Environmentalists and wildlife experts said they were alarmed by a new study which has reported 93 leopard deaths — a very high number — from across the country in just the first two months of 2018. Most of the big cats were felled by poachers for their skin and other body parts. Uttarakhand topped the list with 24 deaths, followed by Maharashtra (18) and Rajasthan (11). Incidents of mortality were reported from 18 states in all.
According to the Wildlife Protection Society of India (WPSI), which compiled the data, most leopard deaths were due to poaching as evident from seizures of leopard hides and body parts. Only 12 of the big cats died of natural causes.
According to Tito Joseph, programme head of WPSI, “The number is unusually high. It’s a bad start in terms of wildlife conservation. We will soon release more data.” WPSI said there were 23 cases in which hides, skulls and claws were seized.
WPSI said eight leopards died in road or train accidents in January and February this year even as five were killed by villagers and seven of fighting with other leopards. Five more were killed by tigers or other animals. Two of them died in rescue operations or treatments, and one due to electrocution. One was shot dead by a police official in Lucknow.
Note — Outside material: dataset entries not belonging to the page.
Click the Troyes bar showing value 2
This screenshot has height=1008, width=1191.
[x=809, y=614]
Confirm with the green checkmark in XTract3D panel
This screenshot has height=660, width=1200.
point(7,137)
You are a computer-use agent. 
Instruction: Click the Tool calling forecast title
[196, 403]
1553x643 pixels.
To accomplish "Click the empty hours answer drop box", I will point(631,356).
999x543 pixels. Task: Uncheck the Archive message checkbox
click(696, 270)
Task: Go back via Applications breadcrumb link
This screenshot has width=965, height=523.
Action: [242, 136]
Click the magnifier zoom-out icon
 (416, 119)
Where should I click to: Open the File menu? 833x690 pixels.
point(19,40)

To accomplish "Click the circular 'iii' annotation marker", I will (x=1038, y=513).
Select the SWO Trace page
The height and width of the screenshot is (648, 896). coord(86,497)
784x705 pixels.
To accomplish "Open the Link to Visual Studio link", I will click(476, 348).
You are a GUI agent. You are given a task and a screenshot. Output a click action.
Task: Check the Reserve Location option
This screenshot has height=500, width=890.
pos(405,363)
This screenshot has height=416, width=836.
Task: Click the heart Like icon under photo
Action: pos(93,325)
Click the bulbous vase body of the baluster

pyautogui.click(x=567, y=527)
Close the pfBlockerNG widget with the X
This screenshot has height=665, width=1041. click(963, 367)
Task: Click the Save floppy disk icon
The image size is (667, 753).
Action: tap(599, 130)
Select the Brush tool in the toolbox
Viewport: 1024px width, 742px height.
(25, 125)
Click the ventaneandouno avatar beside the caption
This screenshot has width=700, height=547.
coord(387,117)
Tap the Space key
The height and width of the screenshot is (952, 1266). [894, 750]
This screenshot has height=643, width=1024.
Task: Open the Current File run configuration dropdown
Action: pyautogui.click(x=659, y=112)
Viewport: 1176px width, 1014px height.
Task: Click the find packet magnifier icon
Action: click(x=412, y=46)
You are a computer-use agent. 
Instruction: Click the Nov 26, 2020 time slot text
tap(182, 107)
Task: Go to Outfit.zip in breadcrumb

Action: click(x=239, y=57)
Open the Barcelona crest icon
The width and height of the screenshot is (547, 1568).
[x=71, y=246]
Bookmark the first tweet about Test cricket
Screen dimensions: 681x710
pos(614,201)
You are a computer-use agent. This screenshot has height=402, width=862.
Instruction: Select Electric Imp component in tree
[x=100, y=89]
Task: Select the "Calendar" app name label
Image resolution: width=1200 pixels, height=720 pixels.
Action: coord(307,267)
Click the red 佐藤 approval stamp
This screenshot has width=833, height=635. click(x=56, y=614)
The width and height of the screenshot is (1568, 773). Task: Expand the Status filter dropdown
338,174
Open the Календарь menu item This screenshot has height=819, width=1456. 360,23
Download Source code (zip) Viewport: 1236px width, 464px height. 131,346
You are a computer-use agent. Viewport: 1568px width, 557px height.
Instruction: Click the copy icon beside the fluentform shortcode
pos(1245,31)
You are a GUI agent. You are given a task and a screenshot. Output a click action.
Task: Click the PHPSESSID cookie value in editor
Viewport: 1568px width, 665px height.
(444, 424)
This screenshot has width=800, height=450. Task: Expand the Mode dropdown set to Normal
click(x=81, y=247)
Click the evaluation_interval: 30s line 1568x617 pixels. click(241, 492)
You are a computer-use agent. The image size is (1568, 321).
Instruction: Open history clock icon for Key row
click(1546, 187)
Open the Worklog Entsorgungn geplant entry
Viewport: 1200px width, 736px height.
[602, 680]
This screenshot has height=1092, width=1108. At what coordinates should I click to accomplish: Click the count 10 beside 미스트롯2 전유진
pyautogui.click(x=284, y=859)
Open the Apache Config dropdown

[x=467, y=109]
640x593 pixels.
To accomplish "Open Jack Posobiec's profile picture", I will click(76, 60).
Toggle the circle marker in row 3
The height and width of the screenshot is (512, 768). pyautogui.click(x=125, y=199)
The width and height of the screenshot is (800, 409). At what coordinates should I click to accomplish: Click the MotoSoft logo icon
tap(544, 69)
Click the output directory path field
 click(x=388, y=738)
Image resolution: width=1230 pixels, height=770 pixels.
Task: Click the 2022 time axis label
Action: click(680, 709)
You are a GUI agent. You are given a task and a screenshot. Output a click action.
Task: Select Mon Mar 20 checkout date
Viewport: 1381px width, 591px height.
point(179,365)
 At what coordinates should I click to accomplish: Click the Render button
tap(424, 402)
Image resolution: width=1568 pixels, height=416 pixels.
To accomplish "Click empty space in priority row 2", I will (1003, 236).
Beside this, four leopards were rescued alive from smugglers in Gujarat, Jammu and Kashmir, Maharashtra and Uttar Pradesh, WPSI said.
Even though the Indian leopard is listed as “vulnerable” and is in the IUCN Red List – protected under Schedule I of the Wildlife Protection Act, 1972 – it largely remains ignored in terms of conservation efforts. Leopard deaths – some 131 died last year in the same time period – have begun to assume alarming proportions.
S Satya Kumar, an expert who is conducting a study on man-leopard conflict in Uttarakhand, said, “The numbers, if genuine, sound alarmingly dangerous.”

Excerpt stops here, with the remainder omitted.